Ray Suarez speaks with sportswriter Christine Brennan about the athletic triumphs and disappointments of the Beijing Games, including Jamaican Usain Bolt's world record breaking track and field performances.
Read the Full Transcript
Christine, welcome back to the program.
I guess these Olympics have a new breakout star in Usain Bolt?
CHRISTINE BRENNAN, USA Today:
They do, Ray. You know, it's kind of funny, because when Michael Phelps stepped out of the pool Sunday morning here, Saturday night in the states, I never would have thought it'd be possible that another athlete, another individual could show up, and perform, and make us at least think he might be Michael Phelps' equal.

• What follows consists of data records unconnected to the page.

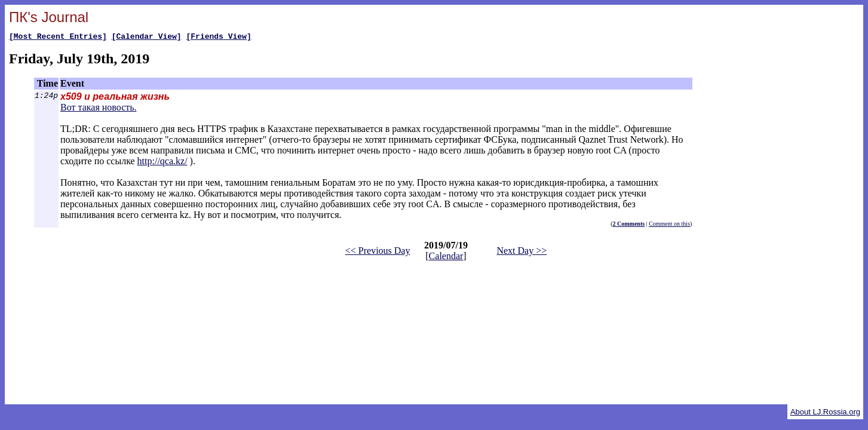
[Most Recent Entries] (58, 38)
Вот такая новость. (99, 109)
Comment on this (669, 225)
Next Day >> (522, 252)
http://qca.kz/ (162, 162)
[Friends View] (218, 38)
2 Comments (629, 225)
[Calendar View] (146, 38)
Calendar (446, 257)
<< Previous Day (378, 252)
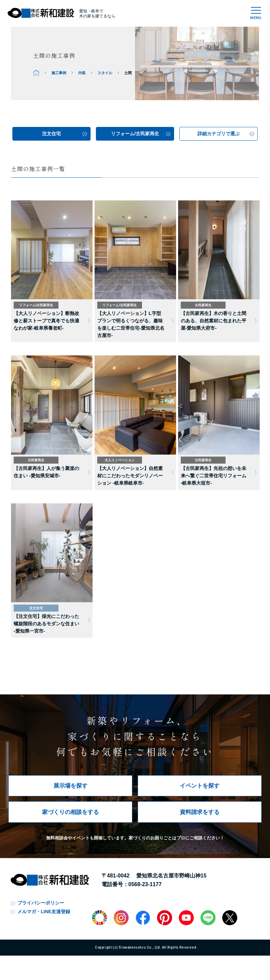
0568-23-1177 (145, 884)
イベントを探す (200, 786)
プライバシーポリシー (41, 903)
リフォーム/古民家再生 (135, 134)
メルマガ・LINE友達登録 (44, 912)
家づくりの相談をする (70, 812)
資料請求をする (200, 812)
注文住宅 (51, 134)
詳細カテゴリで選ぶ (219, 134)
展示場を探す (70, 786)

And that is what Usain Bolt has done here in the men's 100 meters and then the men's 200 meters, winning both, and not only winning both, but also setting the world record in both, the first time any man has ever done that at the Olympic Games, not Jesse Owens, not Carl Lewis, but now Usain Bolt.
And for a games that needed a jolt in the second week — no pun intended — there's the lightning bolt. It's a fantastic story, really, because he is so personable, controversial a little bit with his celebration.
But it's riveting stuff. And it's just what these Olympics needed when Michael Phelps was gone to kind of give it a shot in the arm as we head towards the final few days.
Is Usain Bolt just the best-known name of a Jamaican Olympic team that's packed with stars?
Oh, my goodness. In fact, Jamaica is dominating the sprints, male and female runners, and the United States is really, unfortunately, the one that's kind of taking it on the chin in that sense, because the U.S. is known for its dominance in sprints at most Olympic Games. And in this case, the U.S. men and women are behind the Jamaican men and women.